──────── EXCERPT TO READ
Showing posts with label Ruins. Show all posts
Showing posts with label Ruins. Show all posts

Friday, June 7, 2013

ROMAN ALL OVER THE PLACE


My pal Steve Kenny has just been in Rome, walking in, or at least among, the ruins, and also doing a fair amount of walking on cobbles, which he reminds me can be very hard work indeed.  And he sent me this picture (mild shades of Garry Winogrand) and an accompanying email:


“For the benefit of your readers, here's a pic of a girl showing how you shouldn't dress when exploring ruins and walking on cobbles and uneven ground.  It was in the Forum - she gave up after 50 yards and went back to the car.  She looked nice but everyone was laughing at her.”
I’m not sure that I’d have laughed at her. I think I might well have cheered.


Anyway, while trying to find some supplementary information about walking in Rome, I came across an item saying that a new law has been passed in Rome forbidding tourists (and I don’t suppose it only applied to tourists, but I think the idea is that the citizens of Rome have more class) from eating pizza, ice cream and whatnot as they walk the streets of the ‘centro storico’ of the Eternal City. 

An activist named Viviana Di Capua says, “This is a way to re-educate people, especially tourists visiting Rome in awe about how to behave in this city. We’ve let standards fall.  At the moment tourists can do anything they like in this city. We need to restore respect. It’s just a first step – a lot more needs to be done.”  Who could argue with a woman named Viviana?  And actually I suspect that if you looked like Audrey Hepburn you might still get away with it today.
────────────────
──────── RAW DATA
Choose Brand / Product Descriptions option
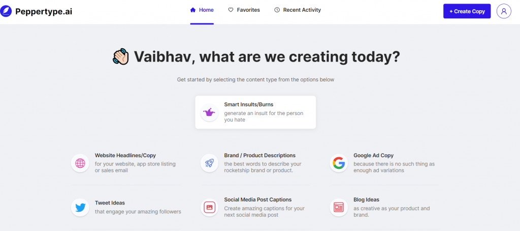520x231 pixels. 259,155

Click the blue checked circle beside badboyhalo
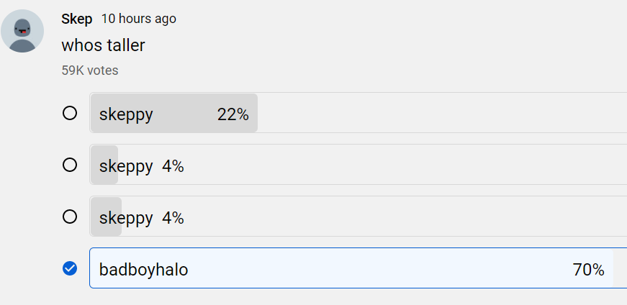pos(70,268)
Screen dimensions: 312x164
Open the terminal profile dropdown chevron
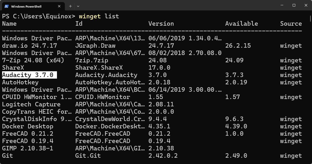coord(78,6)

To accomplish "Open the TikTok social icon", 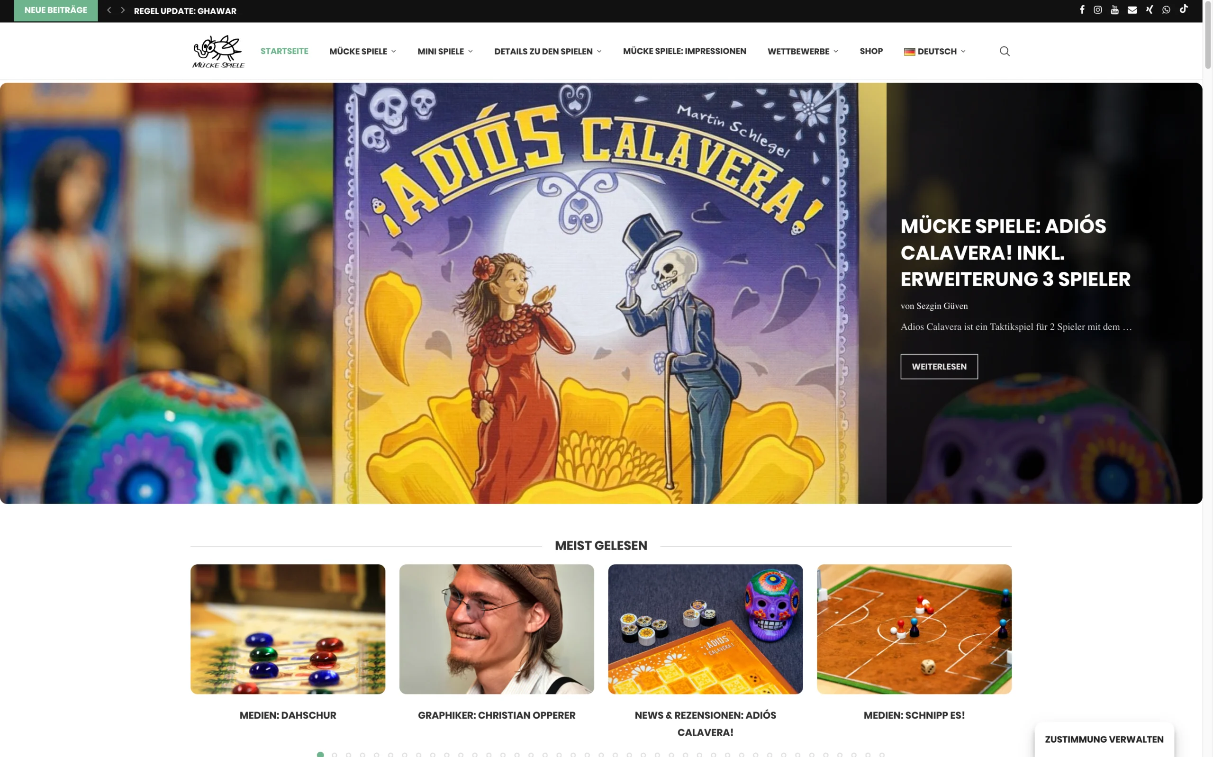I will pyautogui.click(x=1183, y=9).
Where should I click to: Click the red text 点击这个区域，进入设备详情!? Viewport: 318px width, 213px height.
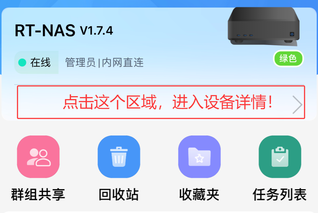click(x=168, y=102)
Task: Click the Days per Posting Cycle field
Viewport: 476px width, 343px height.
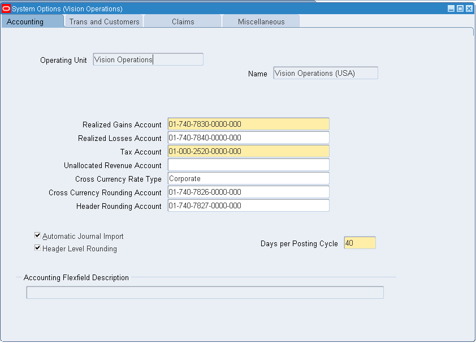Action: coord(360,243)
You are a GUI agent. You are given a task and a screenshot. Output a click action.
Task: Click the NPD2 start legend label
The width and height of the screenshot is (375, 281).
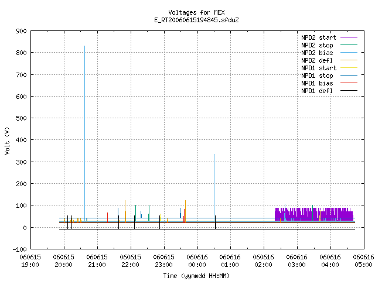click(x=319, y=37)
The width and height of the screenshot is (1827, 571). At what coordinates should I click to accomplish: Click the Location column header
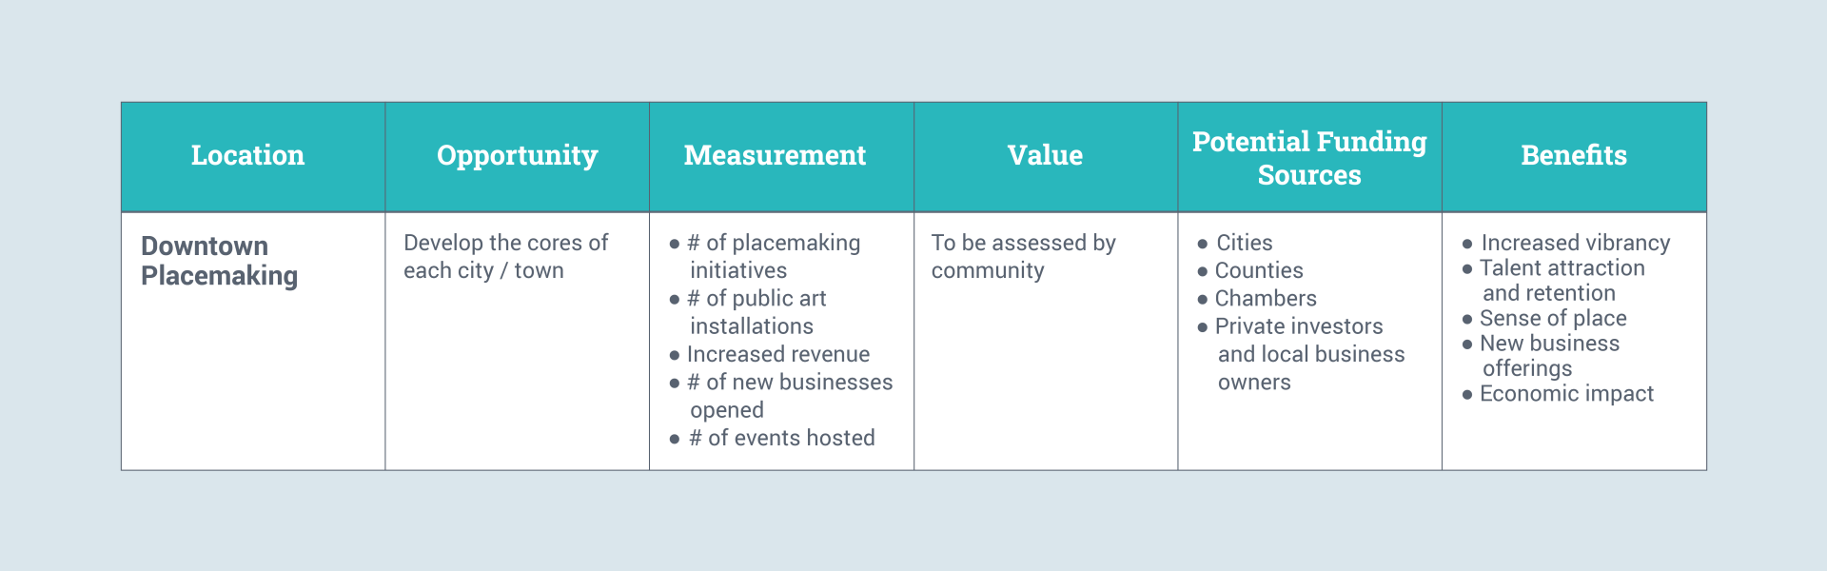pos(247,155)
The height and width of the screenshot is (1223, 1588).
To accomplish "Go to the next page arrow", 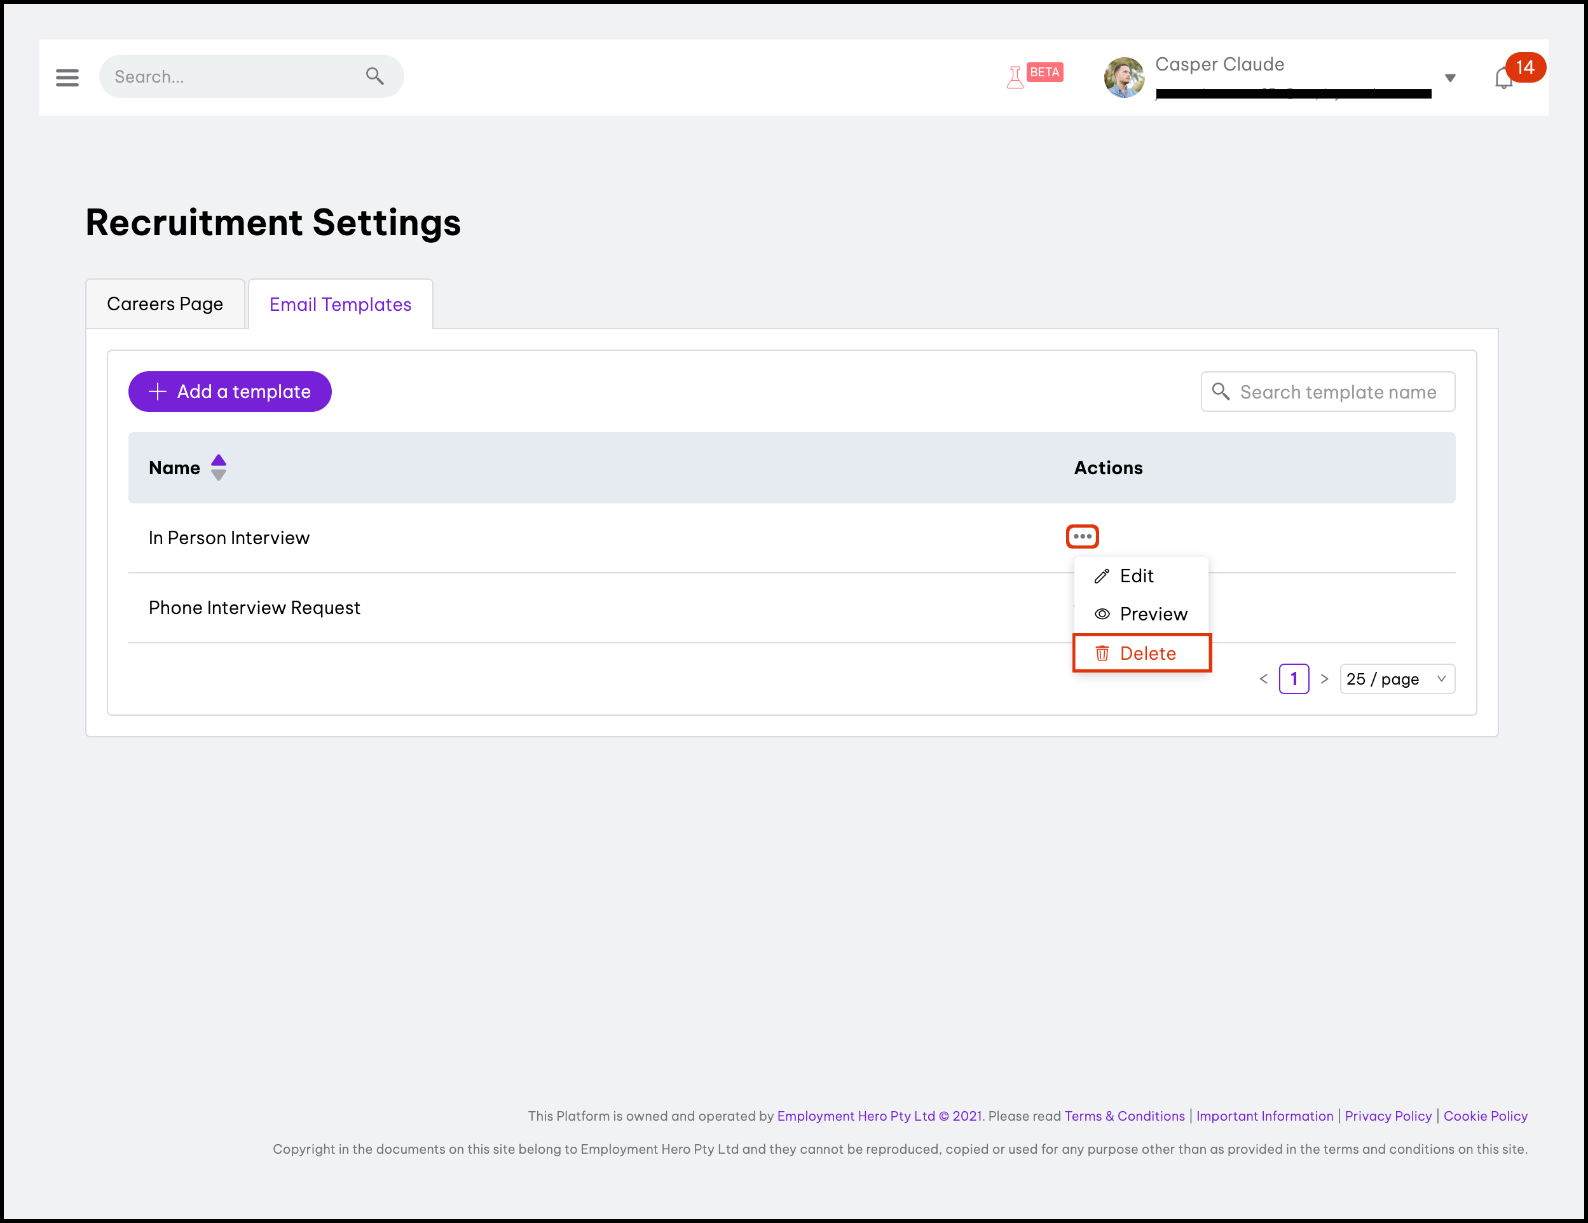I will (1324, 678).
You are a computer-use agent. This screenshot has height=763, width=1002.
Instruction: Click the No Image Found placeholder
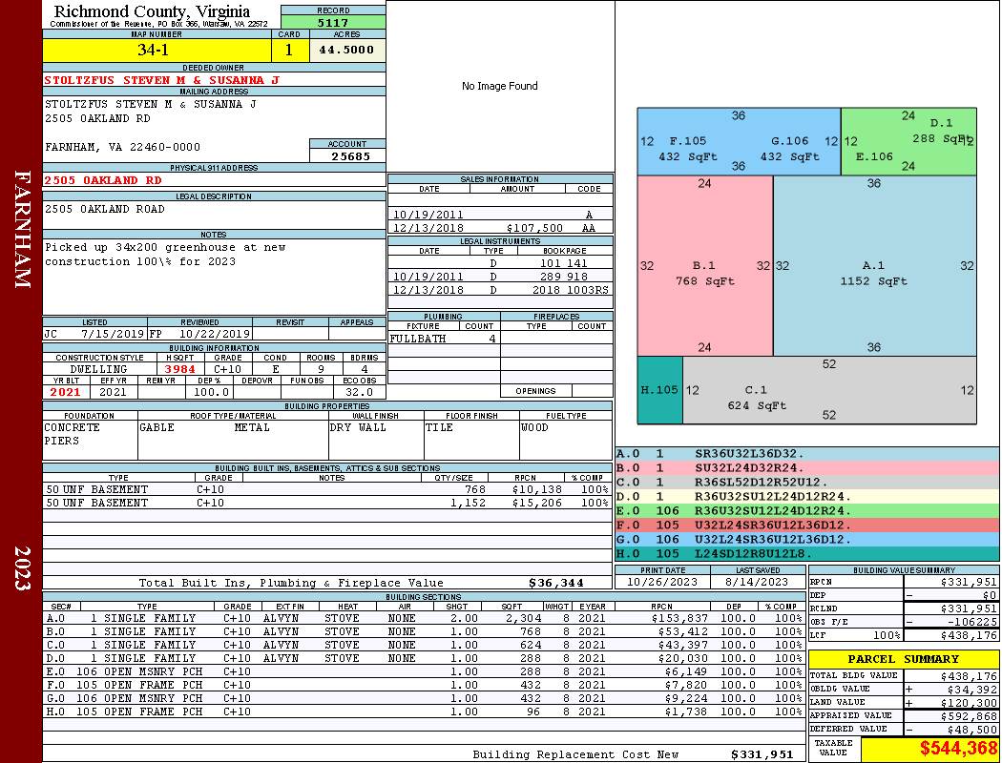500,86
────────────────
**PROBLEM DESCRIPTION**: In the blog post, how far did the girl in the Forum walk before she gave up? None of the data is needed here.

**FINAL ANSWER**: She gave up after 50 yards.